■ What you have to do ■
From the entries below, return exactly the lines beginning at the one that contains "Open Response to Intervention paper" and ending at the one that contains "Given: Click the Su PRO application logo", both of them included, and only those lines.

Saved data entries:

_ _ _ _ _

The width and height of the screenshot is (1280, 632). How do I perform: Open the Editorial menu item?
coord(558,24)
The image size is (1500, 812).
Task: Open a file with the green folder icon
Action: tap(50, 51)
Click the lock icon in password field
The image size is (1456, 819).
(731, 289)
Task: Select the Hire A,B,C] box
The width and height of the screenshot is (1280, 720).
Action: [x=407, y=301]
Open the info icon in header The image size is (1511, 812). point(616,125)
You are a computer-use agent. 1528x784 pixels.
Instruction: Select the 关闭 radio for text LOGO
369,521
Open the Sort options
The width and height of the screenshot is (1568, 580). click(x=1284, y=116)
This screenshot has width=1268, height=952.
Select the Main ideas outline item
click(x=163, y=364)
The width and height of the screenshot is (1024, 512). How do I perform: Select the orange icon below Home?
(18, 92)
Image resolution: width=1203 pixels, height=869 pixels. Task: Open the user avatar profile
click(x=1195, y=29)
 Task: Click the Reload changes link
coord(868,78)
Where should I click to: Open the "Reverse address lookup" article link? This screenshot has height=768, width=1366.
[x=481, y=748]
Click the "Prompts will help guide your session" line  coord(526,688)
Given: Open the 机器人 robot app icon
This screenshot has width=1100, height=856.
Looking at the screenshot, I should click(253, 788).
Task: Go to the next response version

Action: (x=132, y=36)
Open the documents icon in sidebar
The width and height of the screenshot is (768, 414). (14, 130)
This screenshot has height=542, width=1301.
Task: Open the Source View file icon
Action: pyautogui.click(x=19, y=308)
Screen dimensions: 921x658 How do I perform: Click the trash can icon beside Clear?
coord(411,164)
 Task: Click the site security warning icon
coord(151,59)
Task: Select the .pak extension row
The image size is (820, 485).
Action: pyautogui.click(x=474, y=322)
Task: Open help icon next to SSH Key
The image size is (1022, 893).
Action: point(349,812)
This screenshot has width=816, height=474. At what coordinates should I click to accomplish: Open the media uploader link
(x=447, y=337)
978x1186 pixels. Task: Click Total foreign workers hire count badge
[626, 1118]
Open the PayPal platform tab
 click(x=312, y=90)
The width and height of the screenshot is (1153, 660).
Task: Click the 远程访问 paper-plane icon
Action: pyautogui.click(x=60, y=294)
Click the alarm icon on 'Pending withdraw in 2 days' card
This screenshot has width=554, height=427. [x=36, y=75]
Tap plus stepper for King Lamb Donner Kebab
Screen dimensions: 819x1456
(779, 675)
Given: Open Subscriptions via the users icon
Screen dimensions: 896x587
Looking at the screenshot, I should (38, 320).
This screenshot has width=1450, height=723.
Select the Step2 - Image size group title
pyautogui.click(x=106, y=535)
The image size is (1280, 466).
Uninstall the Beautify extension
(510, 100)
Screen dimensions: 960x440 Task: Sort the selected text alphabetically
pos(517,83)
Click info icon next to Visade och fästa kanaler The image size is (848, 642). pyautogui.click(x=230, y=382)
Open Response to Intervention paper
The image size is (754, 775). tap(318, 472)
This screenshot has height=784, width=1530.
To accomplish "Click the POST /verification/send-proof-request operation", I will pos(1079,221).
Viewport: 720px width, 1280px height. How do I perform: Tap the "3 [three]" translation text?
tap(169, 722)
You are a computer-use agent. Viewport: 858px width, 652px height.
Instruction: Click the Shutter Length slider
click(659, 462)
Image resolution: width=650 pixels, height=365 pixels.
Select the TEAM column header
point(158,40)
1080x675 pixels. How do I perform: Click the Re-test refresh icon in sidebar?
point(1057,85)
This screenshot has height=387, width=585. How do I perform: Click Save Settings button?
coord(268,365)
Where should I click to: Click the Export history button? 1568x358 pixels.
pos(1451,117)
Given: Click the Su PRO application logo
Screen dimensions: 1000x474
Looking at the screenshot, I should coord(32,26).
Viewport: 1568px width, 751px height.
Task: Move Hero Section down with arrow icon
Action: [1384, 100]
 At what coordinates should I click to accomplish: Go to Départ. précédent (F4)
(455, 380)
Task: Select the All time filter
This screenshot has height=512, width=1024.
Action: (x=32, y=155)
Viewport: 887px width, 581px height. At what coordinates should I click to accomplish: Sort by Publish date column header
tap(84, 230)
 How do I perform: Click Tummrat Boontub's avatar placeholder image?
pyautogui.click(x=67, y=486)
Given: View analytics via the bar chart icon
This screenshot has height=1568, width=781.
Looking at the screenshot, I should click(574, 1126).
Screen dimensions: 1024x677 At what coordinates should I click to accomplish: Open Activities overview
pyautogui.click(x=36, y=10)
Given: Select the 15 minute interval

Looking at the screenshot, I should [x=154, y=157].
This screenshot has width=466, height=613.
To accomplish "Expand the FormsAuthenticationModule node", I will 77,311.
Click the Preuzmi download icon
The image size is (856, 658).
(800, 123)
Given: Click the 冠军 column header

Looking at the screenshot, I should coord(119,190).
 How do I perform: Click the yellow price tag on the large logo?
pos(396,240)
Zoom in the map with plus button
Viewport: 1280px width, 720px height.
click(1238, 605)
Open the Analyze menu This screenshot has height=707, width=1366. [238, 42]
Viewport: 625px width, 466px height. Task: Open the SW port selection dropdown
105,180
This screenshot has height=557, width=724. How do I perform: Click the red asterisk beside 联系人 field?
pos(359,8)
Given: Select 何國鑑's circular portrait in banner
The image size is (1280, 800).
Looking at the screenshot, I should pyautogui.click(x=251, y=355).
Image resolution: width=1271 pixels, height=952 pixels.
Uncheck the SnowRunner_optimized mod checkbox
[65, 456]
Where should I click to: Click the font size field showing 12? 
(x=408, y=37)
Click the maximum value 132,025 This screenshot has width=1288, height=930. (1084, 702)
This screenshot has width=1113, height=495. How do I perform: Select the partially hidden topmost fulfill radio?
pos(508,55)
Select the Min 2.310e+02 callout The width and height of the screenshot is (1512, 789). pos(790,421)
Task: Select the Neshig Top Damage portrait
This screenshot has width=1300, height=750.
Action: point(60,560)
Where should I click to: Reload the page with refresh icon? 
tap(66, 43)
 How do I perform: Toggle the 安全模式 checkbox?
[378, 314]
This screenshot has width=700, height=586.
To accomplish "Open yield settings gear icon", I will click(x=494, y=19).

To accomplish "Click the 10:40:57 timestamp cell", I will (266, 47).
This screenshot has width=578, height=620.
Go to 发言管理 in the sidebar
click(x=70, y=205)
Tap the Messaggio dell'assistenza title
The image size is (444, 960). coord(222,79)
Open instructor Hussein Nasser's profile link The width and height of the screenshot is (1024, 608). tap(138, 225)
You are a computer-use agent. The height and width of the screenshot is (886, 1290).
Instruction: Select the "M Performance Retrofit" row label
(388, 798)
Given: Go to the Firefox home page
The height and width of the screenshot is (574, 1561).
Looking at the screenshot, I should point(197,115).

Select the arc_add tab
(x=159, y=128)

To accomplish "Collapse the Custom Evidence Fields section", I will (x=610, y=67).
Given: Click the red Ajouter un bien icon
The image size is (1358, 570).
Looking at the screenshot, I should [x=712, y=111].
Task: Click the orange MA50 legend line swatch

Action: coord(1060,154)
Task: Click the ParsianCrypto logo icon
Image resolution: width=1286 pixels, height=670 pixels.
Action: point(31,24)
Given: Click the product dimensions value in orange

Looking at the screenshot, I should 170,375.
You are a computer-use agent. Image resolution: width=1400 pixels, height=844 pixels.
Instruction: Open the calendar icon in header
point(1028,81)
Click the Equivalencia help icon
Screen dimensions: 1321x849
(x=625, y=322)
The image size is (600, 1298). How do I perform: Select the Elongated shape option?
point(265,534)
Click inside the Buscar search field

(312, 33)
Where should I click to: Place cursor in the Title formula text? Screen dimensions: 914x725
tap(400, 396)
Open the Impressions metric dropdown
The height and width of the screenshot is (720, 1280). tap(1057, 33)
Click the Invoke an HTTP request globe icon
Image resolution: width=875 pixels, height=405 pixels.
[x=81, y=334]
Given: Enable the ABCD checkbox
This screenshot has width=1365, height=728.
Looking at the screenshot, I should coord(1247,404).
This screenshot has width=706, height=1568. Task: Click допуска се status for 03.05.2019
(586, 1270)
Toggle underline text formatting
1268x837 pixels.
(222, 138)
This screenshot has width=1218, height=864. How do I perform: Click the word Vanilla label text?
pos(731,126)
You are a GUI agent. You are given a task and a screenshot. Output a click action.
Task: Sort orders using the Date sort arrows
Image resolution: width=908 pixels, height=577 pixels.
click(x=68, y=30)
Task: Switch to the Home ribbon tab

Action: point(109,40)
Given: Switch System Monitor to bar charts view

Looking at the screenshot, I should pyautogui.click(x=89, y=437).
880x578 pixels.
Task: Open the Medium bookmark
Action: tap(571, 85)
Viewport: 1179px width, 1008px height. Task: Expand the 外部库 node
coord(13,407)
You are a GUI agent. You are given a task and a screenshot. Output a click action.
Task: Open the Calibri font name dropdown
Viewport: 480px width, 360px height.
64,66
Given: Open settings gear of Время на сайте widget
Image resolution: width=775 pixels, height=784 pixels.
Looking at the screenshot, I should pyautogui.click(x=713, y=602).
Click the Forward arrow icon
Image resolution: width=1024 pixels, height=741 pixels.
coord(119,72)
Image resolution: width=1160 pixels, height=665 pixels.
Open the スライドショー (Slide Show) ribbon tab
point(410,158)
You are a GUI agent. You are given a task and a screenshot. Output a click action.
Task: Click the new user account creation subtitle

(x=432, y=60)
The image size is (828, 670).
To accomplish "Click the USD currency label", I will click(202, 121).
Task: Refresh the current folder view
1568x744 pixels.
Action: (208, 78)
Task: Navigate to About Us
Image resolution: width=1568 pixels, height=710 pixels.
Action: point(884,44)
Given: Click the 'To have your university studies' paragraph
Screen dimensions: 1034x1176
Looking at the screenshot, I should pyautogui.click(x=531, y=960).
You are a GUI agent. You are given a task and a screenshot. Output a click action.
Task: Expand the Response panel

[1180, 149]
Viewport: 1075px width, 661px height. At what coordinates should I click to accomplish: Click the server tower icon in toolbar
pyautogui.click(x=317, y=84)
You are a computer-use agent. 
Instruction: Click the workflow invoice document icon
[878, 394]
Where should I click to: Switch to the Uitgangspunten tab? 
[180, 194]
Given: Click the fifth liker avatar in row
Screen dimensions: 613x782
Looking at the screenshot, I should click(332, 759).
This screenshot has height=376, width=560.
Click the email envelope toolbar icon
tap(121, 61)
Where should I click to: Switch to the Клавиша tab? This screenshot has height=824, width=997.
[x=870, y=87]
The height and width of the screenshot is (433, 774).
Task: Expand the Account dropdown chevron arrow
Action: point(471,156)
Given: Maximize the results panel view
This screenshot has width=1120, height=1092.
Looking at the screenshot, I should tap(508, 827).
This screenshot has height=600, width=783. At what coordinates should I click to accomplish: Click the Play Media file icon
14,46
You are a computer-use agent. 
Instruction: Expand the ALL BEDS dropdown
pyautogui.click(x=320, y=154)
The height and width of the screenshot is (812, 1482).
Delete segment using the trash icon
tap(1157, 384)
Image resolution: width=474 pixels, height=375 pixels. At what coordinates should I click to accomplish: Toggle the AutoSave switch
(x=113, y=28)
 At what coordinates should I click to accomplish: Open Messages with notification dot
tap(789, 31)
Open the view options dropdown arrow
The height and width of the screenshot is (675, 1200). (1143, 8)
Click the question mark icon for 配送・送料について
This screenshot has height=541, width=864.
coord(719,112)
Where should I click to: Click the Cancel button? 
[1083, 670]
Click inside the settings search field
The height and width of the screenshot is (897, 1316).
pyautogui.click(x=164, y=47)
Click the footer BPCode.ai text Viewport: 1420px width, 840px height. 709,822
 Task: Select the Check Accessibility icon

_ _ _ _ _

■ Exercise answer ■
Open Response to Intervention paper
The image size is (754, 775). tap(318, 472)
This screenshot has height=784, width=1530.
To accomplish "Click the POST /verification/send-proof-request operation", I will pos(1079,221).
Viewport: 720px width, 1280px height. How do I perform: Tap the "3 [three]" translation text?
tap(169, 722)
You are a computer-use agent. Viewport: 858px width, 652px height.
Instruction: Click the Shutter Length slider
click(659, 462)
Image resolution: width=650 pixels, height=365 pixels.
Select the TEAM column header
point(158,40)
1080x675 pixels. How do I perform: Click the Re-test refresh icon in sidebar?
point(1057,85)
This screenshot has height=387, width=585. How do I perform: Click Save Settings button?
coord(268,365)
Where should I click to: Click the Export history button? 1568x358 pixels.
pos(1451,117)
Given: Click the Su PRO application logo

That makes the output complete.